I can't bring myself to defend Redacted. Parts of it were "worst movie ever" territory.

Eric H., Monday, 13 September 2010 13:03 (thirteen years ago) link

sometimes think there's this De Palma switch where you're either in the palm of his hand or laughing at the hand, and he seems to want both reactions at once sometimes, except it's a true binary.

I really disagree with this being a "true binary" - there are plenty of horror movies where I know the tricks they're using, but they're getting me excited all the same.

da croupier, Monday, 13 September 2010 13:38 (thirteen years ago) link

Yeah, it's not a true dichotomy. Dressed to Kill and Raising Cain are scary-funny.

Gucci Mane hermeneuticist (Alfred, Lord Sotosyn), Monday, 13 September 2010 13:41 (thirteen years ago) link

People have differing levels of tolerance for it though - Raising Cain trips into the "no, this is just bad" category for me - and it really does seem like movies that play with the "is this bad or just shameless and campy" - Snakes On A Plane, Drag Me To Hell, A-Team - are destined to underwhelm at the box office.

da croupier, Monday, 13 September 2010 13:47 (thirteen years ago) link

I'd say Carrie is really scary-funny--some of Travolta and Allen's back-and-forth is fantastic.

clemenza, Monday, 13 September 2010 13:48 (thirteen years ago) link

Same here. I find Carrie genuinely scary-funny, Raising Cain just insanely over-the-top, which is easier and rarely as worthwhile (Strangelove and some other things pull it off).

clemenza, Monday, 13 September 2010 13:53 (thirteen years ago) link

as much as DePalma gets slighted by his peers (I wonder how he felt when his old drinking buddies Speilberg, Lucas and Coppola gave Scorsese his belated Oscar), all these directors wrestling with self-awareness and the marketplace really need to tip their hat to him.

da croupier, Monday, 13 September 2010 13:56 (thirteen years ago) link

Raising Cain just insanely over-the-top, which is easier and rarely as worthwhile (Strangelove and some other things pull it off)

Meaning it's OK to be over the top when reality is JUST AS INSANE, MAN?!

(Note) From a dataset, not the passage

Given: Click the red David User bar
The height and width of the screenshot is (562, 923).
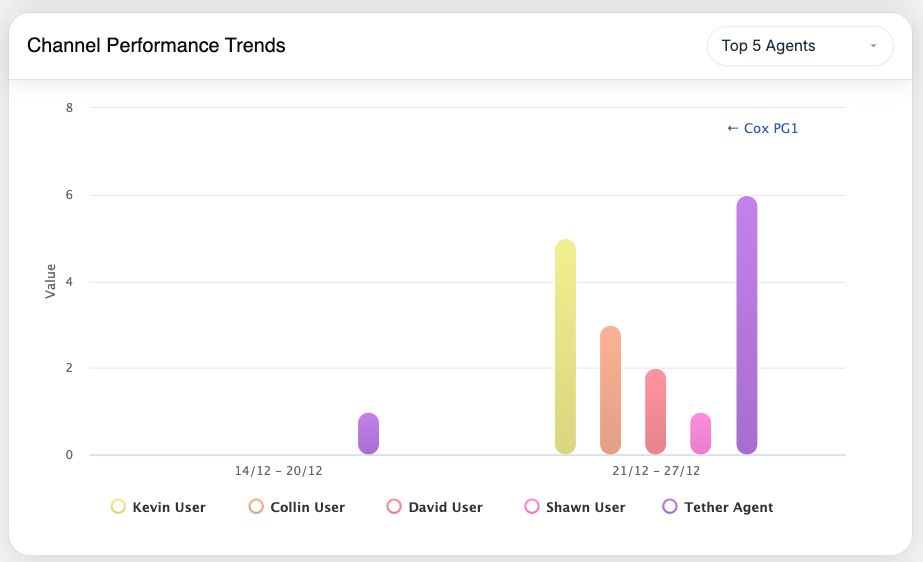Looking at the screenshot, I should (655, 412).
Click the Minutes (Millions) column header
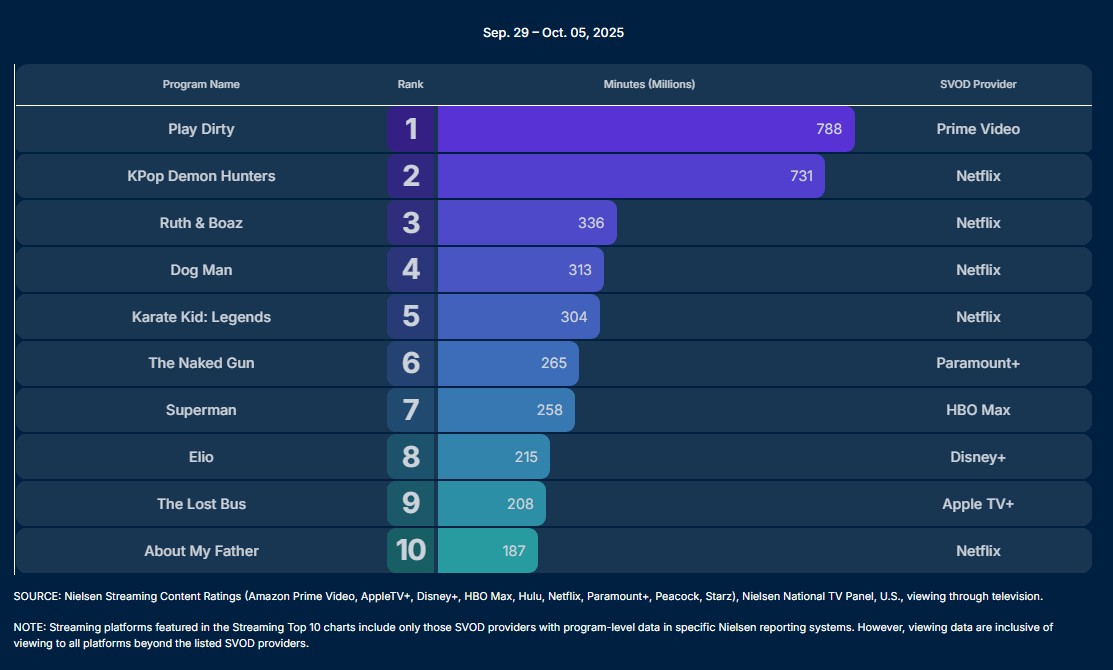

Eric H., Monday, 13 September 2010 14:20 (thirteen years ago) link

I lost you there. Maybe I tried to overthink something very simple: Strangelove is funny, Raising Cain isn't.

clemenza, Monday, 13 September 2010 14:43 (thirteen years ago) link

Mostly I was wondering why Cain and Strangelove were being compared in the first place. (And parts of Cain are pretty funny imo.)

Eric H., Monday, 13 September 2010 14:46 (thirteen years ago) link

I find RC hilarious, even John Lithgow's hamminess. I was wrong upthread to call it scary.

Gucci Mane hermeneuticist (Alfred, Lord Sotosyn), Monday, 13 September 2010 14:50 (thirteen years ago) link

I still think it's hilarious that anybody thought to cast Hilary Swank as Madeleine in Black Dahlia. Like I've always thought she's cute, but she's nobody's doppleganger, least of all Mia Kirschner.

I've heard nothing but bad things about the movie, which is a shame as I loved Ellroy's book. I think it'd make for a great miniseries.

turn in yer badge (San Te), Monday, 13 September 2010 14:55 (thirteen years ago) link

you can hear some good things right now- it's weird but has a compelling vibe (though it's really inconsistent in tone)- but i've never read the book so prob enjoyed it better for that

k¸ (darraghmac), Monday, 13 September 2010 14:59 (thirteen years ago) link

Strangelove and Cain are probably a bad comparison. I just meant that they both have over-the-top performances, and that in one film they work (for me) but not in the other.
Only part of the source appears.